=== Begin Enclosure ===

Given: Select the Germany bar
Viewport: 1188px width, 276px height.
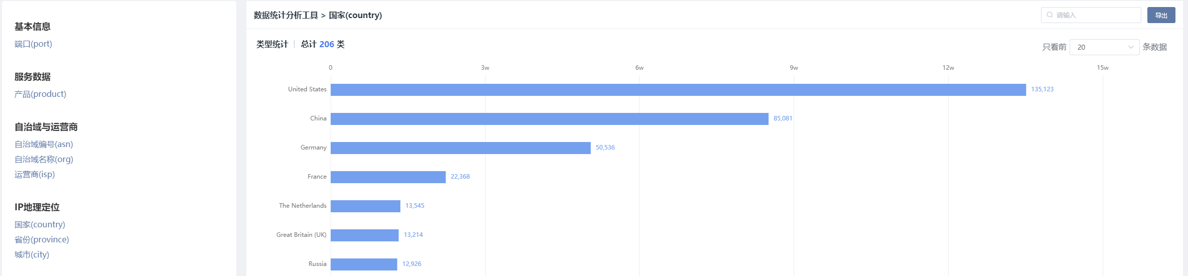Looking at the screenshot, I should (461, 148).
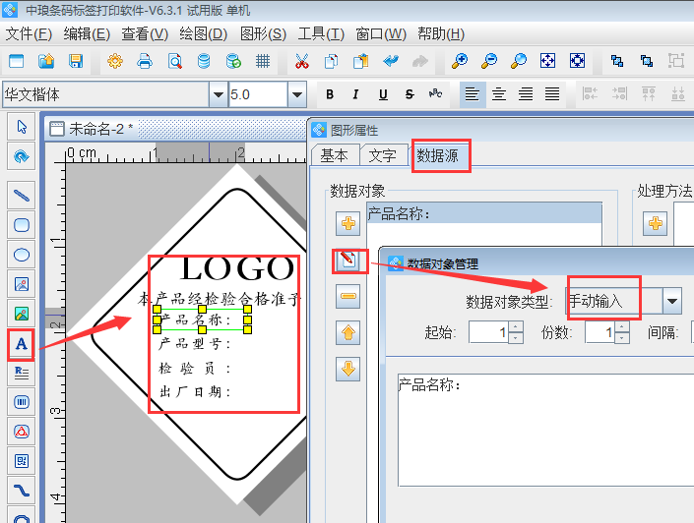Image resolution: width=694 pixels, height=523 pixels.
Task: Toggle underline text formatting
Action: (x=383, y=95)
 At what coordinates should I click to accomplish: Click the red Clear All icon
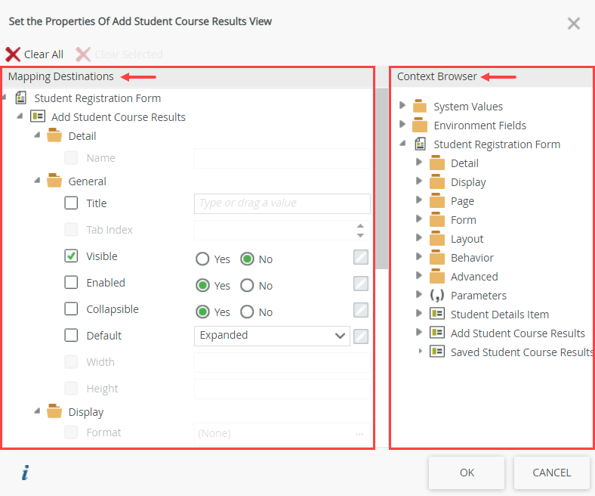tap(13, 54)
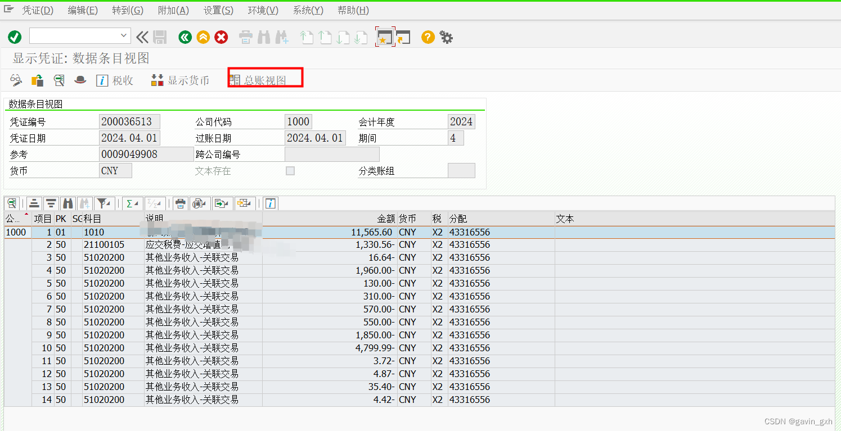Toggle the 文本存在 checkbox
Viewport: 841px width, 431px height.
click(x=290, y=170)
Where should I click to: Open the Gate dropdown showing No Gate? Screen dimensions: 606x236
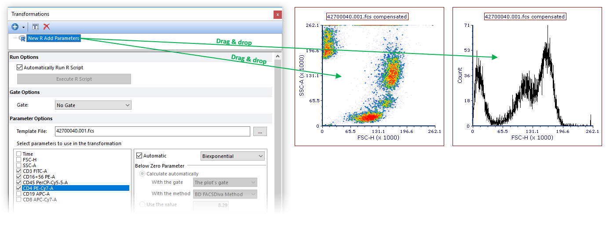tap(93, 105)
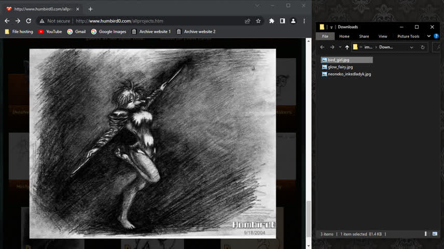This screenshot has width=444, height=249.
Task: Select the glow_fairy.jpg file
Action: pyautogui.click(x=340, y=67)
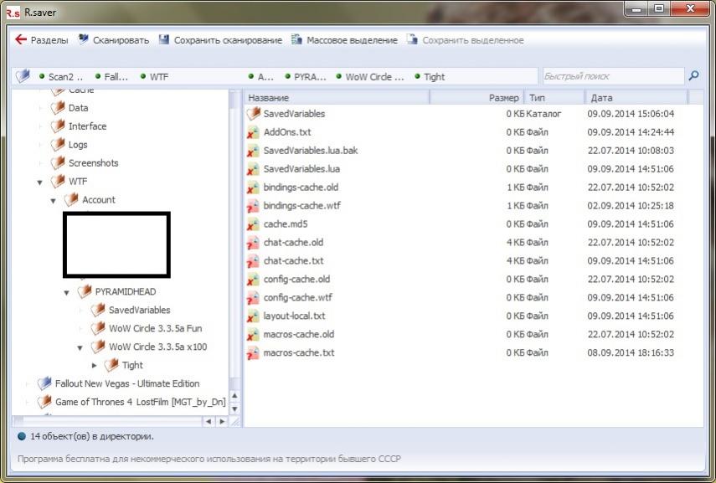716x483 pixels.
Task: Click the Массовое выделение icon
Action: point(296,40)
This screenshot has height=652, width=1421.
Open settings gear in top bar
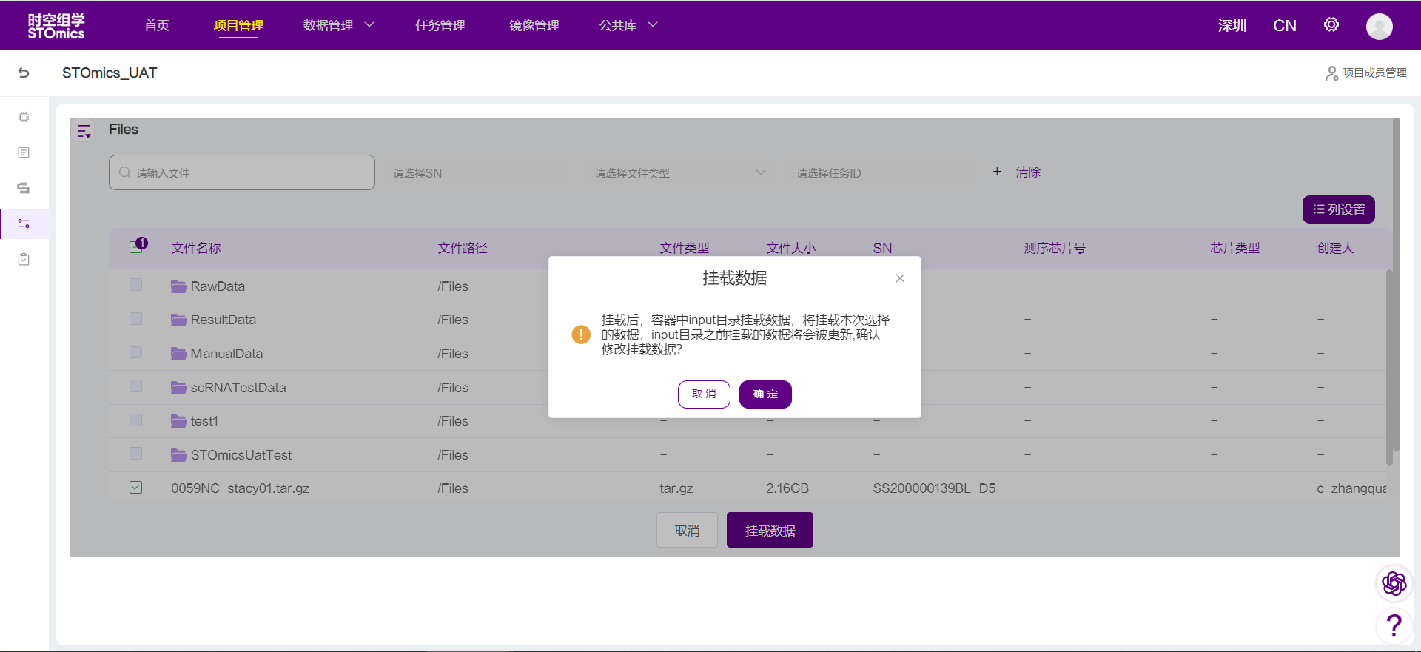click(1331, 25)
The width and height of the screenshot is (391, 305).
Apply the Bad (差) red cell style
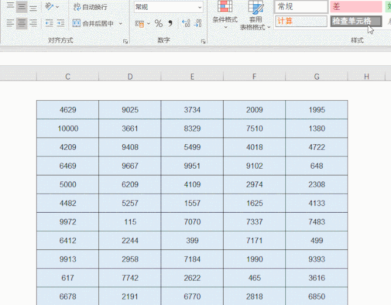click(356, 7)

=== End Enclosure ===

▶ What is being asked: Reproduce the listing in full and exactly, excluding any pictures it holds.

▶ Exercise output:
Given: Select the Germany bar
Viewport: 1188px width, 276px height.
Looking at the screenshot, I should (461, 148).
Image resolution: width=694 pixels, height=523 pixels.
Task: Toggle underline text formatting
Action: (x=383, y=95)
 At what coordinates should I click to accomplish: Click the red Clear All icon
tap(13, 54)
Toggle the 文本存在 checkbox
Viewport: 841px width, 431px height.
click(x=290, y=170)
Where should I click to: Open the Gate dropdown showing No Gate? Screen dimensions: 606x236
tap(93, 105)
This screenshot has width=444, height=249.
Task: Select the glow_fairy.jpg file
Action: pyautogui.click(x=340, y=67)
716x483 pixels.
Task: Click the Массовое выделение icon
Action: point(296,40)
This screenshot has height=652, width=1421.
Open settings gear in top bar
click(1331, 25)
The width and height of the screenshot is (391, 305).
Apply the Bad (差) red cell style
click(356, 7)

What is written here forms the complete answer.